Charlie Brooker e Annabel Jones, produttori esecutivi e creatori, hanno seguito le riprese da remoto, e hanno aggiunto, cambiato e corretto fino all’ultimo momento. Ne hanno parlato per la prima volta a luglio, e da allora hanno messo insieme una squadra di scrittori e di registi, hanno scelto le storie da sviluppare e hanno lavorato in segreto. È una cosa diversa, hanno detto. Perché non è solo uno speciale di fine anno: è una riflessione sul 2020. Nel loro stile, secondo il loro punto di vista, trasformando chiunque, anche la Regina Elisabetta (interpretata da Tracey Ullman), in una maschera.
Ogni personaggio è il tassello di un mosaico più grande, e rappresenta un’idea, una prospettiva, una categoria precisa. C’è la madre di famiglia americana, convertita all’estrema destra e convinta di essere l’unica a conoscere la verità. C’è la psicologa che odia le persone, e c’è la politica ex-trumpiana pronta a negare qualunque cosa, anche l’evidenza. E poi ci sono l’influencer, il miliardario, lo scienziato. E soprattutto c’è la persona comune: il cittadino che vede e che commenta, che sa sempre da che parte stare, che vede tutto come un’infinita divisione, che odia, che giudica, che segue le notizie come un reality show, e che fa il tifo, si dispera e, nella disperazione, si appassiona.
“Death to 2020” è pura satira sociale. Non usa mezzi termini, non sceglie la strada più facile, e certamente non si abbandona al compromesso. Parla di politica, di attualità, di scelte sbagliate. Per Brooker, che ha cominciato proprio così, scrivendo battute e show, è come un ritorno alle origini. «Gli americani faticheranno a riconoscermi». Vero. Perché, appunto, non è “Black Mirror”. Non è fantascienza. Non è un racconto distopico. Qui il presente non guarda al futuro, e il passato non è un monito silenzioso. Ci siamo noi, con tutti i nostri limiti e i nostri problemi, con la nostra voglia di riunirci, di cercarci e di sostenerci, ma anche con la nostra impressionante capacità di ripetere sempre gli stessi errori.

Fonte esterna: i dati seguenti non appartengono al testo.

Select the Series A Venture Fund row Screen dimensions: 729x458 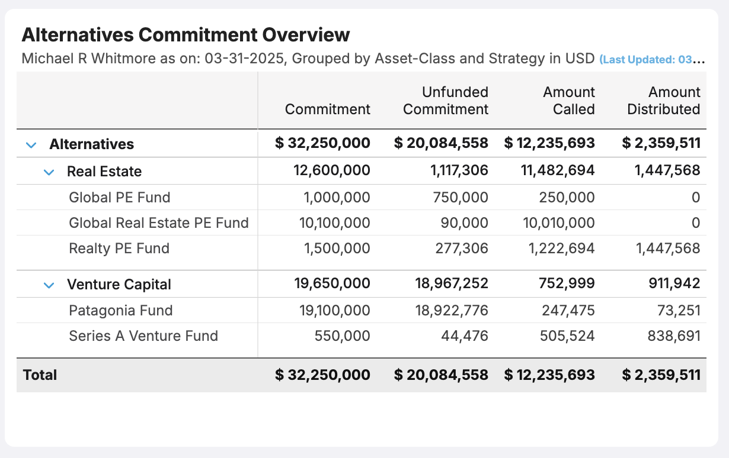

In “Death to 2020” il tempo è sospeso, immobile, e quella che ci viene mostrata è una fotografia ricca di dettagli, di sfumature, di cose che sono state dette (da Trump, per esempio) e di cose che sono successe. La realtà, quest’anno, ha superato la finzione. E la finzione ha provato a cambiare e ad adeguarsi. “Death to 2020”, in questo senso, è come un esperimento. È stato costruito pezzo dopo pezzo, in pochissimo tempo, utilizzando il linguaggio del documentario e quello della commedia. È meraviglia ed è, allo stesso tempo, consapevolezza. La domanda che alla fine rimane è: abbiamo imparato qualcosa dal 2020? Forse, chissà. Molto probabilmente, ahinoi, no.